TRIPOLI (Reuters) - Once a gymnastics instructor, Mohammad Abadeen now runs a small apothecary in Lebanon's north, offering affordable plant-based treatments to clients tired of chronic medicine shortages and price hikes.
The craft dates back thousands of years and is known as alternative or herbal medicine - relying on concoctions made from herbs, spices, and natural oils in an attempt to treat ailments including colds, coughs and stomach.
Abadeen comes from a family of apothecarists in the northern port city of Tripoli and, nearly three years into Lebanon's economic meltdown, demand is rising.
"When prices started to increase, people began resorting to this alternative medicine," the 53-year-old said.
Lebanon's currency has lost more than 90% of its value since 2019, while medication prices have risen fourfold, according to an Amnesty International report from December, 2021.
In September, the United Nations warned that healthcare was out of reach for 33% of households in Lebanon. More than half of them were unable to obtain medicine, either because it was too expensive or no longer stocked at pharmacies.
Weeks later, Lebanon's cash-strapped government lifted subsidies on most medicines - including those to treat chronic illnesses including cancer - pushing prices up even further.
Tripoli, in particular, has been hard hit by the financial maelstrom -- the port city was ranked the poorest on the Mediterranean by the United Nations even before the crisis began.
Abadeen said his customers came in "exhausted... between the various medications, blood tests, and check-ups" - so he offers alternatives such as zoubai, a native herb similar to thyme which can be brewed into tea to soothe a sore throat.
People are even turning to plant-based remedies for more serious ailments, said apothecarist Omar al-Rafie.
"Diabetes medications now cost around one million Lebanese pounds," Rafie said -- almost twice the country's minimum monthly wage of around 600,000 pounds.
"Someone could buy a herb from us instead for about 50,000 pounds," the 48-year-old herbalist added.
Lebanon's health ministry was aware of cancer patients using herbal remedies because their treatments were no longer accessible, caretaker health minister Firas al-Abiad said, warning of the dangers.
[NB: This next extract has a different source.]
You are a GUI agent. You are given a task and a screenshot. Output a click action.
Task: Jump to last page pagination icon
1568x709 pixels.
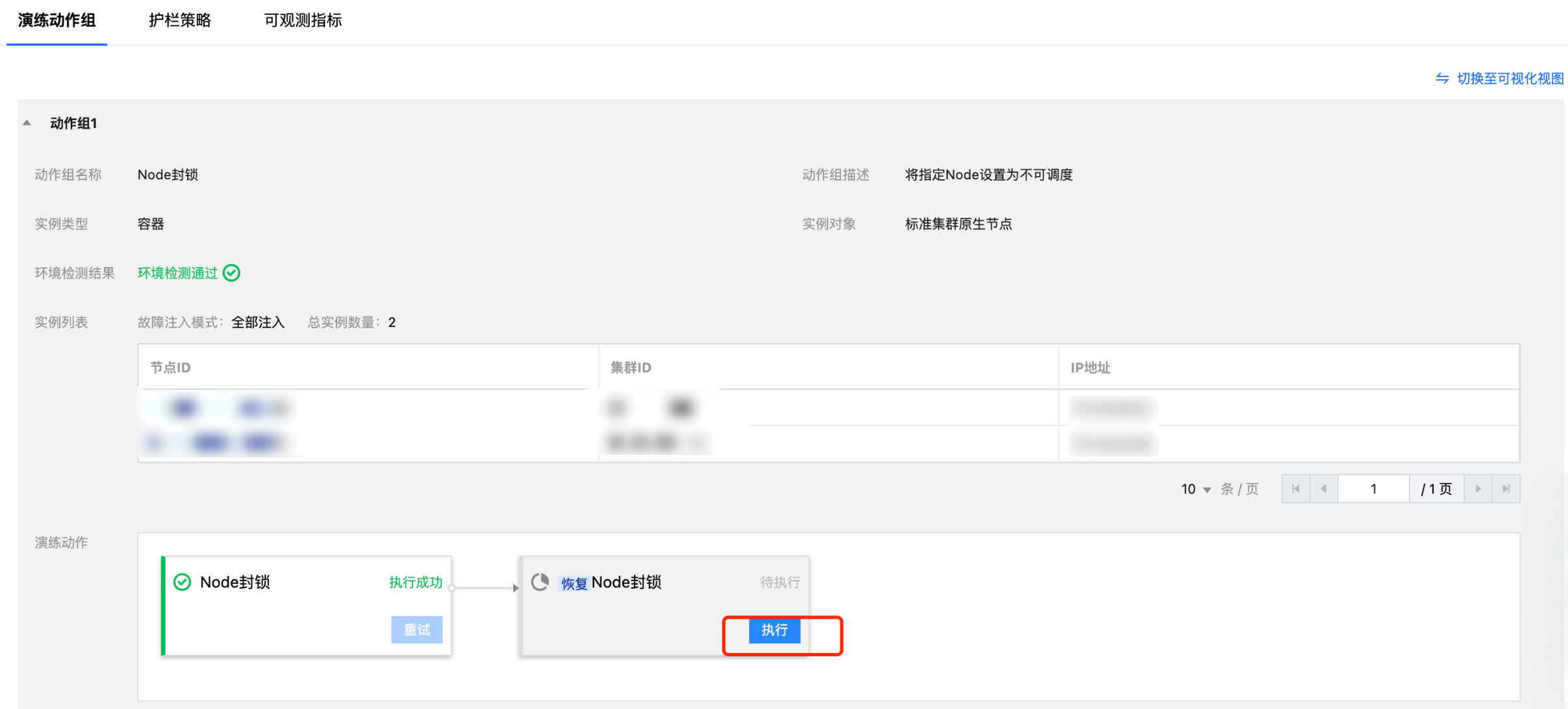pos(1506,489)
"This is worrisome. This is not a substitution, and many people do not understand this," he told Reuters.
While pharmaceuticals go through rigorous testing to determine efficacy and possible side effects, there is no standardised process for herbal remedies.
Lebanon's lack of a central lab to run its own tests or issue regulations leaves the door open to widespread abuses of "unchecked substances" like plant-based treatments, Abiad said.
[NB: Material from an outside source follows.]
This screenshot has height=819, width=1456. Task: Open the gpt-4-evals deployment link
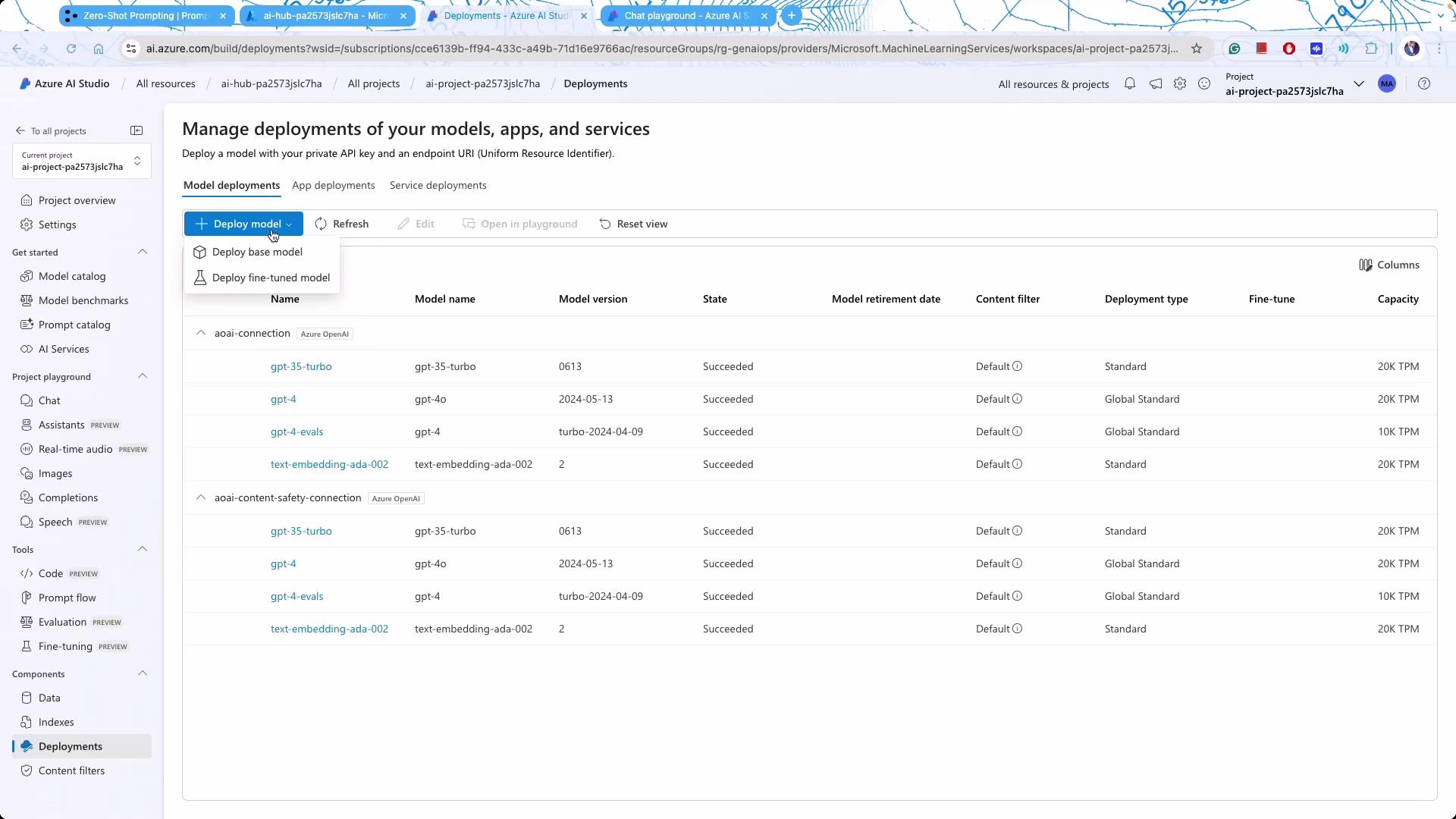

Joe Salloum, the head of Lebanon's pharmaceuticals syndicate, said the occasional use of herbal concoctions could provide relief - but an unregulated dosage could pose health risks.
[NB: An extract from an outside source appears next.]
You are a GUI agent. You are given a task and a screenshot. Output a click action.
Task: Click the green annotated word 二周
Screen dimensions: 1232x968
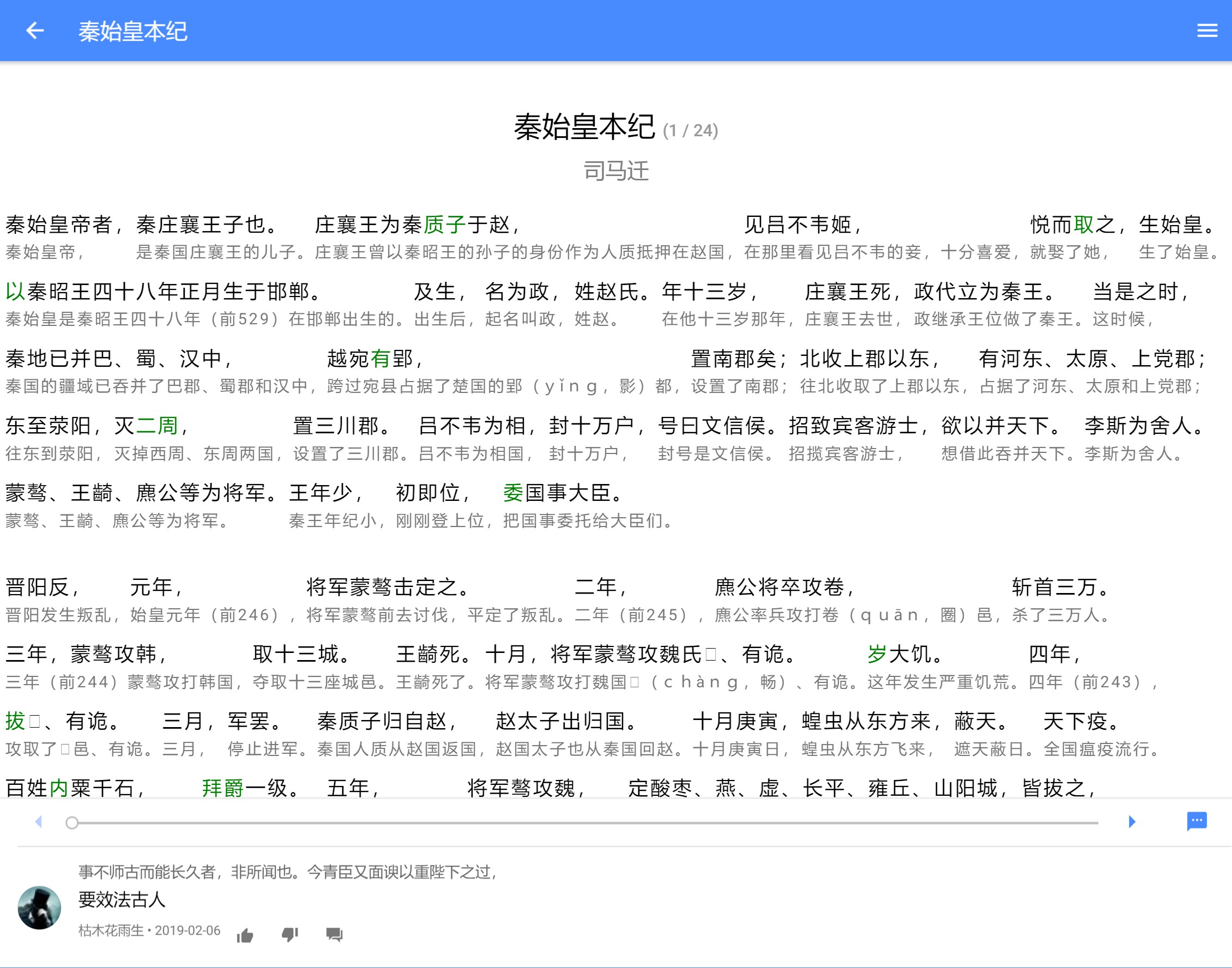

"When does it become dangerous? When it's used in a concentrated way, when someone pushes it into a capsule and uses it in the wrong way or with the wrong dosage," Salloum said.
Omar al-Ali, a pharmacist in Tripoli, said his customers buy pills by the sachet as they can no longer pay for an entire box, and more of them ask for plant-based remedies.
"It used to be a minority, but it's slowly increasing as people try to run away from the extreme cost of medicine," Ali said.
Nor have apothecaries been spared the price hikes.
After getting supplies from places like India and China, many have had to reduce imports from abroad as they are priced in U.S. dollars, now much stronger than the Lebanese pound.
"We've been getting only what is necessary instead of stocking widely like we used to," said apothecarist Kamal al-Shahal.